START Passage

1. Satya Prabhakar (Founder and CEO, Sulekha.com) mentioned: “Scarcest commodity in the world is human attention”
2. Seth of meebo.com talked about meebo and the challenges of monetising web 2.0 startups/ user traffic
3. Gerard Rego (MSC Software) spoke about the bottom of the pyramid markets
4. Gurudatt mentioned how the NetAlter.com might transform the current Internet architecture

I was on the panel that discussed Web 3.0.

I mentioned how:

1. Non-US users of internet (86% of total) growing at 30% vs. 3% growth of US
2. Epicentre decisively moving to Asia (driven primarily by large user base in India and China (e.g. Japan’s lead in mobile payments/ S Korea in broadband

and shared my thoughts on Web 3.0/ and how it is marked by three main features:
1. Internet Unplugged (i.e. going wireless and accessible not just through your PC/mobile but also through your game console, e-book, TV, fridge)

END Passage
START Recorded information

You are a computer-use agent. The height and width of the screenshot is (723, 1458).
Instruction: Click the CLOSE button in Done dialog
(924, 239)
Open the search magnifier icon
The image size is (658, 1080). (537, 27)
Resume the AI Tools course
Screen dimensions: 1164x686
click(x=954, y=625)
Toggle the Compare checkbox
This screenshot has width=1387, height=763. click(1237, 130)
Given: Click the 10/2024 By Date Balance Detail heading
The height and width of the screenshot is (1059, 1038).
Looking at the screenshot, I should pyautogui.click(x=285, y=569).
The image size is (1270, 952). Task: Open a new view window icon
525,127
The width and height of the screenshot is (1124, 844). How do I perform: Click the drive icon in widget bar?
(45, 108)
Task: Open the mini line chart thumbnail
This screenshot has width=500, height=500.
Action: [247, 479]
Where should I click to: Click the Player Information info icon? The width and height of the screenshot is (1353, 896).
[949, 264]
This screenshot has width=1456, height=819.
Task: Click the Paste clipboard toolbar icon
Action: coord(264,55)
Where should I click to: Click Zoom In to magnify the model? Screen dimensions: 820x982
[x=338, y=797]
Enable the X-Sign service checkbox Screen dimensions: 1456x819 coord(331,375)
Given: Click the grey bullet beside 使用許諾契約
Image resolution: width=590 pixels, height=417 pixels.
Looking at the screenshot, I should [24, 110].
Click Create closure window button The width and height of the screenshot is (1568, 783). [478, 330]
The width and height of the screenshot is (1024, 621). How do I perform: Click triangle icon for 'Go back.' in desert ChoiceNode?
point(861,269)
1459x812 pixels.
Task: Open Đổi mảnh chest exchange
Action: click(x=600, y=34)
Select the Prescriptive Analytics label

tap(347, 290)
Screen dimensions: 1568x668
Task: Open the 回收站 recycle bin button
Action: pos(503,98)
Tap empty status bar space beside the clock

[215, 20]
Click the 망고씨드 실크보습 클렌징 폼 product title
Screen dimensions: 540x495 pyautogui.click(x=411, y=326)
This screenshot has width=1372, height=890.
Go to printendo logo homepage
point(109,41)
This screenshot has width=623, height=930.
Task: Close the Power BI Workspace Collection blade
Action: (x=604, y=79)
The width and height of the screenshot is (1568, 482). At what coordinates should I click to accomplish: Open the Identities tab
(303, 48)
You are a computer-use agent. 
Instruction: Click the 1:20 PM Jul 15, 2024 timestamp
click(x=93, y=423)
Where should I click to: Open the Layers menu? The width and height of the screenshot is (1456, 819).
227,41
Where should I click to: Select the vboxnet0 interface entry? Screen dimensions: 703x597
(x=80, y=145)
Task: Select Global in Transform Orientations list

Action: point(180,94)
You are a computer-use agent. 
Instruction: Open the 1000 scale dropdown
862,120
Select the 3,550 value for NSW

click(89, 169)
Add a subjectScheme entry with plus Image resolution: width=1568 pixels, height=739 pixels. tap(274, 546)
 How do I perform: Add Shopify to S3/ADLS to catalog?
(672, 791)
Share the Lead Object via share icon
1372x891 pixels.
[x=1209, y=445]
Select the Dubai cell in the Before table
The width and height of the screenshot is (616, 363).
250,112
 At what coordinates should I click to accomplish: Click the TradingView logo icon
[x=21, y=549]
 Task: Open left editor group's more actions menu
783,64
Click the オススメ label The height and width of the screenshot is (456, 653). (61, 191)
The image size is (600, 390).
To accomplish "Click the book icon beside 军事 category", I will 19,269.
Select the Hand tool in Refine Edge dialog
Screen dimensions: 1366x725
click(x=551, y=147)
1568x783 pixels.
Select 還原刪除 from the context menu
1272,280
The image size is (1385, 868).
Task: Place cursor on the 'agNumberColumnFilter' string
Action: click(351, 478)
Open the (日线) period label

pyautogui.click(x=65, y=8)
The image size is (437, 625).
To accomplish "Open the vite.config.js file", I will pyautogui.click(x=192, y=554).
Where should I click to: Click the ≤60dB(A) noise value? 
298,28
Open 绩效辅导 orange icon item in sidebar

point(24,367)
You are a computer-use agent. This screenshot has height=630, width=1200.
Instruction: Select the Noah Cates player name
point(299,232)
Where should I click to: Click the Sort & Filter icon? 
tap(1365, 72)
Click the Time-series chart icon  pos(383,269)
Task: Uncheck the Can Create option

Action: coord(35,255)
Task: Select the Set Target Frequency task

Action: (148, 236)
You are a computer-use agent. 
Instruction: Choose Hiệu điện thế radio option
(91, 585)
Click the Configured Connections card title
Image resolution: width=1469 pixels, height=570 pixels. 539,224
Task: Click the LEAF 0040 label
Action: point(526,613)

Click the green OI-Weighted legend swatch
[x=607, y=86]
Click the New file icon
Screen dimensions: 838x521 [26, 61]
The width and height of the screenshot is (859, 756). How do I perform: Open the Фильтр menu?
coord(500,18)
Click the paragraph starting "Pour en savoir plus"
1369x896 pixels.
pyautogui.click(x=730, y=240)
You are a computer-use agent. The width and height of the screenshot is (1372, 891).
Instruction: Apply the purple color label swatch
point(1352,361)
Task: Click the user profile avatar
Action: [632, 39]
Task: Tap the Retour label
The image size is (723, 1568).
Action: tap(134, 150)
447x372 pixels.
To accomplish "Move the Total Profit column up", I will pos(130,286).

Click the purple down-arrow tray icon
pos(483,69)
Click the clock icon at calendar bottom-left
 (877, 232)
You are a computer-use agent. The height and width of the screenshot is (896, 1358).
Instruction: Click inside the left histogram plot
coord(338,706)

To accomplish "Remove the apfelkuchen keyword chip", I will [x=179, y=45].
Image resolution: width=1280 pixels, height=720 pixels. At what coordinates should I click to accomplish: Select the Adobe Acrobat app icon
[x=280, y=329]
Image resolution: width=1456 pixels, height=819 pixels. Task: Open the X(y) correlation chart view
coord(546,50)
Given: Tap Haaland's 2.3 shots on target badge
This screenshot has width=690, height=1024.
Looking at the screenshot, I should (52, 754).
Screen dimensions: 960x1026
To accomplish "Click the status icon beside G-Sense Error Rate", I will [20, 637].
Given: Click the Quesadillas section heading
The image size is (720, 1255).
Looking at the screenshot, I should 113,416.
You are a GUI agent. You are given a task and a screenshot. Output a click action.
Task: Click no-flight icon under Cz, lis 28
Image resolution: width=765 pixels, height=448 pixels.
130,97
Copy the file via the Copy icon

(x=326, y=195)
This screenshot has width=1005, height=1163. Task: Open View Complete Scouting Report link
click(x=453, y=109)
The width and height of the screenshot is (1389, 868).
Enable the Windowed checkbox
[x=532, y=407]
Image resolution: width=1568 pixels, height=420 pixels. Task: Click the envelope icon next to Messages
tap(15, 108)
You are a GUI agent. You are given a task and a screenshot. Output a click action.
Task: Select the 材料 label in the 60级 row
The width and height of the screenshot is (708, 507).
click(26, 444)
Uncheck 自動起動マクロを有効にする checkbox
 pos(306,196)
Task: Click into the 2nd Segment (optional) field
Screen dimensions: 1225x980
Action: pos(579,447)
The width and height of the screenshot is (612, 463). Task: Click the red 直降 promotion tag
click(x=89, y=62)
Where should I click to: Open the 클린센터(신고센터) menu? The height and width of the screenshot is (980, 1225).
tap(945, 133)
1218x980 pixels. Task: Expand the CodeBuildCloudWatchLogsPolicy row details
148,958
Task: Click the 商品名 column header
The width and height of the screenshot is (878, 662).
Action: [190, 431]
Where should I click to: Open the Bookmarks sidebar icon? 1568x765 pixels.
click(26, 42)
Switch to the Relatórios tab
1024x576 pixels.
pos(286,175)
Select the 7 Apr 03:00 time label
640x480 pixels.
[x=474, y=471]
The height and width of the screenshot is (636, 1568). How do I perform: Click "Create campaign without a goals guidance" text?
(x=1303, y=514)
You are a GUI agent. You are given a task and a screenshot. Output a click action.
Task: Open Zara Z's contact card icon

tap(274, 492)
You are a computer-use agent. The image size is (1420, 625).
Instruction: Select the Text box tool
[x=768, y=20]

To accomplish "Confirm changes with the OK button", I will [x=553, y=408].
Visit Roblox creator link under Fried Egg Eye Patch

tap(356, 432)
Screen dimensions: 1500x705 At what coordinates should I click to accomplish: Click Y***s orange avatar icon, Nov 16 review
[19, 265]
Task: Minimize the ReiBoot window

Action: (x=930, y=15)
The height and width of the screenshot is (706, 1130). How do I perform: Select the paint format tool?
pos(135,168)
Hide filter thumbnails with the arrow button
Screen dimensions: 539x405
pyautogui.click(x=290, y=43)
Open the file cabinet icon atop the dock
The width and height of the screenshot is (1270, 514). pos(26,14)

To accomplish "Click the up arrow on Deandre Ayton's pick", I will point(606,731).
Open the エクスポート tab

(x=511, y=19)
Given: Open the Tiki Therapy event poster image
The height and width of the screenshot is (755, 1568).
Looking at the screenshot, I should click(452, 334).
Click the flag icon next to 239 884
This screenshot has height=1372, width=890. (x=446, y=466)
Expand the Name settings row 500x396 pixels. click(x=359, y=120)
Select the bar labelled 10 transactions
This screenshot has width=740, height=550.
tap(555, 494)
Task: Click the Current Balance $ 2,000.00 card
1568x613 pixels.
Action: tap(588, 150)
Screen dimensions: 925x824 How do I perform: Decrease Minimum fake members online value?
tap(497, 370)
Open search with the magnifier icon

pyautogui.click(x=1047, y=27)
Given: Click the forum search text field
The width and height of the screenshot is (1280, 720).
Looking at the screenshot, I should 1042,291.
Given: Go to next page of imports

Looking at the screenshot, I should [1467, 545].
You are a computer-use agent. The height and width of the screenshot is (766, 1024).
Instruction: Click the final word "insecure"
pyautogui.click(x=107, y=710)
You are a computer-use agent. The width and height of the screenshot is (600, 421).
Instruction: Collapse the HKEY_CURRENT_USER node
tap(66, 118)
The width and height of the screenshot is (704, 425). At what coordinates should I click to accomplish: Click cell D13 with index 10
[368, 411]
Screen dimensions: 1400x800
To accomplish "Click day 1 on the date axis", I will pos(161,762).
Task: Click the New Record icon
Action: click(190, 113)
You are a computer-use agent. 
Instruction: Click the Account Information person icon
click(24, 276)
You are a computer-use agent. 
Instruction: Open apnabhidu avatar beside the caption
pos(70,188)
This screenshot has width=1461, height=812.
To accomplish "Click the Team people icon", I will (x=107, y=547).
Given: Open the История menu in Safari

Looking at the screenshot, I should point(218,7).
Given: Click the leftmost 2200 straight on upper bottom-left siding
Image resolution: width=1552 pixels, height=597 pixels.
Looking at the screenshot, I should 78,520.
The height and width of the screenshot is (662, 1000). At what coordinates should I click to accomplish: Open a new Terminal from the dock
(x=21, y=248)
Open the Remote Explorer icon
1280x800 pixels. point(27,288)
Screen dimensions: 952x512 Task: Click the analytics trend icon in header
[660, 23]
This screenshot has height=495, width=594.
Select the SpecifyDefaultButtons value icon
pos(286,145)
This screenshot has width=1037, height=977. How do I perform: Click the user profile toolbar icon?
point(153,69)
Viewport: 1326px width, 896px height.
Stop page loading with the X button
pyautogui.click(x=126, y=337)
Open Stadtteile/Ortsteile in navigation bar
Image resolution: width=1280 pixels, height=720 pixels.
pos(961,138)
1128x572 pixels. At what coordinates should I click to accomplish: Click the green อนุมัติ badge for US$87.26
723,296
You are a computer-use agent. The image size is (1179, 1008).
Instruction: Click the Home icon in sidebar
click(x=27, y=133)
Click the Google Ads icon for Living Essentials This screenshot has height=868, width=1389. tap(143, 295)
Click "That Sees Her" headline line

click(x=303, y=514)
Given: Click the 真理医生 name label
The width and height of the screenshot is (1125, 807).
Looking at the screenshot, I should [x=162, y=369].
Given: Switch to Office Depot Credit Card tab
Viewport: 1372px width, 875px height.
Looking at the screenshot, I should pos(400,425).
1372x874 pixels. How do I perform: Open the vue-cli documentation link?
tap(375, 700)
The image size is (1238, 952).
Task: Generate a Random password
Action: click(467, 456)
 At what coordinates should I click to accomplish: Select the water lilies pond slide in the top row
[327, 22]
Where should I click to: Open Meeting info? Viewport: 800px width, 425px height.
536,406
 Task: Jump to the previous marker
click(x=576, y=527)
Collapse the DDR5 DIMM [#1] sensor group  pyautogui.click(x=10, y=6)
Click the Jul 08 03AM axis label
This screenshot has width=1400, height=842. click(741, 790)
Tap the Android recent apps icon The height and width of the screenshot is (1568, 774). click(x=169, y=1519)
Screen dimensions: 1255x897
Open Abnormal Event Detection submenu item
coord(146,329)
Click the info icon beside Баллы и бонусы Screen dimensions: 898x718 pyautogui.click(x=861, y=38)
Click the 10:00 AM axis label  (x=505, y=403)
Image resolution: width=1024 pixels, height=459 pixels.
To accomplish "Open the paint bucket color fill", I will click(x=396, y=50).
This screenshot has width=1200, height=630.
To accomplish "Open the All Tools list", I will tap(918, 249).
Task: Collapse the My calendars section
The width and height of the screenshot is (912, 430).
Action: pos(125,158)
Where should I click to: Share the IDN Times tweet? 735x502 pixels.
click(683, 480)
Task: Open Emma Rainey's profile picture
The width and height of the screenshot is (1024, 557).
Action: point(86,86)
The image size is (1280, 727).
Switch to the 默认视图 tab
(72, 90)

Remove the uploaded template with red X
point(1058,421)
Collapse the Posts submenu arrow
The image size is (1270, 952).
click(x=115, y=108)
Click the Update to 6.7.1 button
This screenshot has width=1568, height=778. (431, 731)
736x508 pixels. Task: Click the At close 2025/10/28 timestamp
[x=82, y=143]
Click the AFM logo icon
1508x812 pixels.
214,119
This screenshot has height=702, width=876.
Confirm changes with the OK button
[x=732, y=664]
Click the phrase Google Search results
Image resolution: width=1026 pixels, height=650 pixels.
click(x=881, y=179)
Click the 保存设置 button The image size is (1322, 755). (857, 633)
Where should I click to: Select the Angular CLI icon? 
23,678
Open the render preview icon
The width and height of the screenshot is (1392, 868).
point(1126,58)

END Recorded information

*Objective*: Resume the panel notes on Web 3.0 above from where they stop.

*Reply to the task*:
2. Internet 3.0 = Its all about the consumer (Consumers #1 users of semiconductors in the world (vs. IT + Government) AND  Consumer IP traffic expected to surpass enterprise in 2008
(ARM has shipped more than 6bn microprocessors to date, mainly due to mobile and the microprocessor in consumer goods )
3. NOT just about the consumer BUT its all about *me* – personalised everything (search, contetnt incl news)

The Challenge is to “How to make it pay?”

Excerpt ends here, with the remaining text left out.